Connection to this news: TB survivors on DR-TB treatment are especially dependent on guaranteed drug supply continuity — a supply disruption at any point in their 9–24 month regimen can be clinically catastrophic and epidemiologically dangerous.
Key Facts & Data
- India's TB burden: over 25% of global cases (largest in the world).
- India TB incidence (2023): approximately 199 per 100,000 (elimination target: 44 per 100,000).
- India TB mortality (2022): approximately 23 per 100,000 (target: 3 per 100,000 by 2025).
- TB incidence reduction 2015–2023: 17.7% (global average: 8.3%).
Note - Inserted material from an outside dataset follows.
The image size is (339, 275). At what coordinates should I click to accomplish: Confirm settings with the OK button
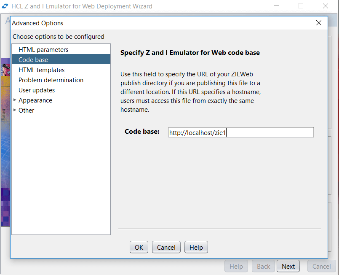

- PM Modi's TB elimination target: by 2025 (SDG target: 2030).
- NTEP pillars: Detect–Treat–Prevent–Build (National Strategic Plan 2017–2025).
- Nikshay Poshan Yojana: ₹1,000/month per patient; ₹3,202 crore disbursed to 1.13 crore beneficiaries.
- DR-TB treatment duration: 9–24 months; uses Bedaquiline and Delamanid.
- Nikshay Portal: Web-based patient management system by Central TB Division, MoHFW + NIC + WHO India.
- EDNS: Energy Dense Nutritional Supplementation for underweight patients (BMI < 18.5 kg/m²); ~12 lakh patients targeted.